A  "yes" vote in Friday’s referendum on the Lisbon Treaty, or “neverendum” as some wags are calling it, is vital for Ireland.

A no vote will send a clear message that Ireland wants it both ways -- the benefits of European Union membership without any of the obligations that that membership implies.

The last time the Lisbon Treaty came up for vote in Ireland, the country said no. This time the Irish have received additional assurances from EU leaders that their concerns have been met. There is simply no excuse to vote no again.

There are clear implications in America for a no vote if that is successful. None of those implications are positive.

After the last no vote the industrial development authorities in several other countries that compete with Ireland’s IDA made it clear to leading American businessmen that Ireland was no longer a fully-fledged member of the EU.

While that was certainly stretching the truth, it nonetheless had an impact, with the Irish IDA forced to defend its turf and make clear that all the benefits of EU membership still applied to potential businesses locating there.

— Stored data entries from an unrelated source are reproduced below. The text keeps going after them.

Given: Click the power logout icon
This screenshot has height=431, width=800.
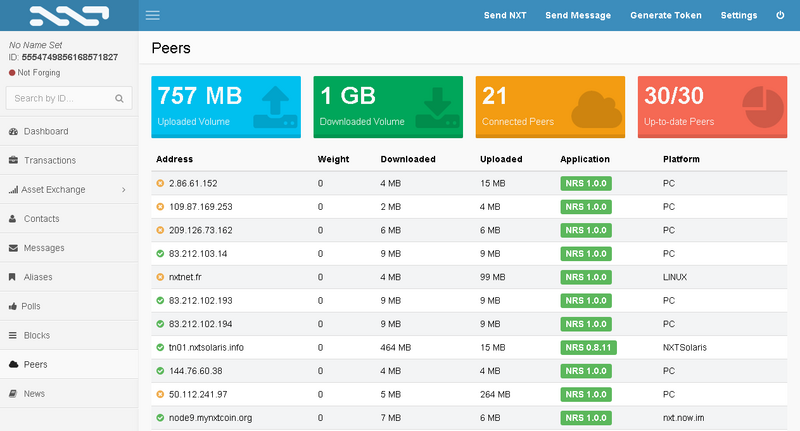Looking at the screenshot, I should tap(780, 15).
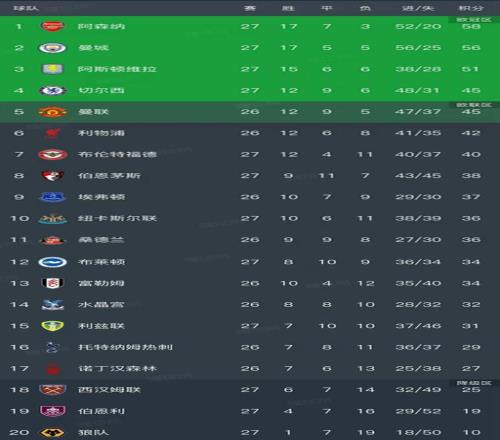Click the Manchester United badge icon
500x440 pixels.
(x=52, y=112)

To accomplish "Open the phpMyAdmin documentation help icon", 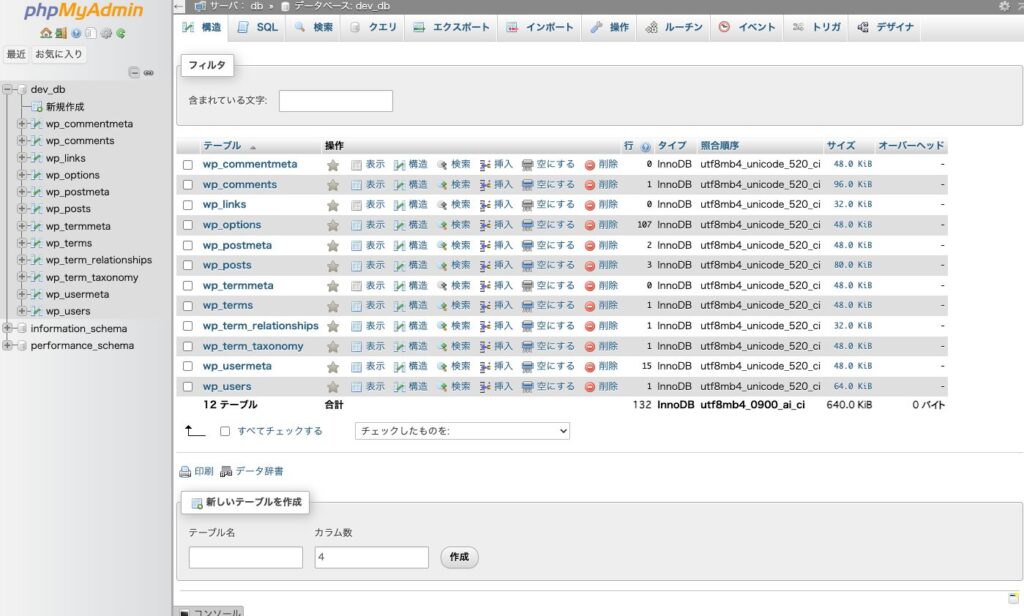I will coord(76,33).
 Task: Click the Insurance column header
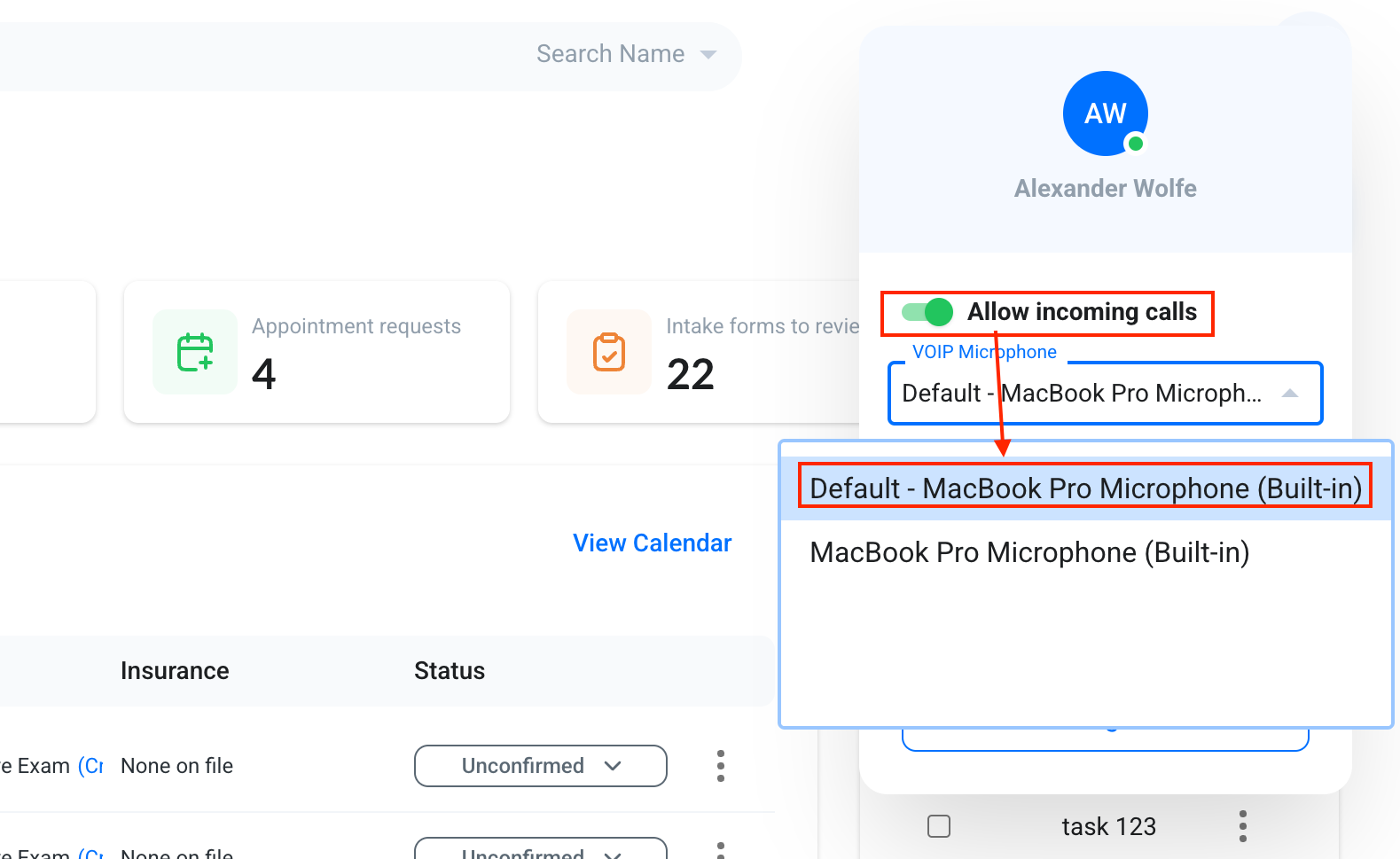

Foreign investment remains the engine of the Irish economy, and a no vote on Europe could have a significant adverse impact on that. Several leading American businessmen have already made that clear in the Irish media.

In the current economic climate, the last thing that Ireland Inc. needs is confusion on this side of the Atlantic on whether it is a fully paid up member of the EU, the institution that has been the springboard for rapid economic investment in Ireland in the modern era.

On another level, Ireland needs to play its part as full partners in the EU expansion which is planned for the future.

As a small island of the western seaboard of Europe, institutions like the EU and the United Nations provide Ireland with powerful platforms on an equal basis that they would otherwise not enjoy.

Like the Irish diaspora, the EU and UN are vehicles where Ireland’s footprint on the world stage can be vastly enlarged over what it is now. To throw away that benefit of EU membership for no good reason would be damaging to say the least.

Opponents of the treaty say that a European super state is being built and that Ireland will only be a tiny cog in it, and will also have to concede sovereignty.

The reality is that some sovereignty has been conceded, but nothing that would make any except the most partisan nationalists worry about the long-term impact.

The isolation of a country like Iceland in the recent financial crisis when its currency effectively collapsed is a frightening reminder of what could have happened to Ireland if it wasn’t a part of the EU and had the single currency to buffer its collapse.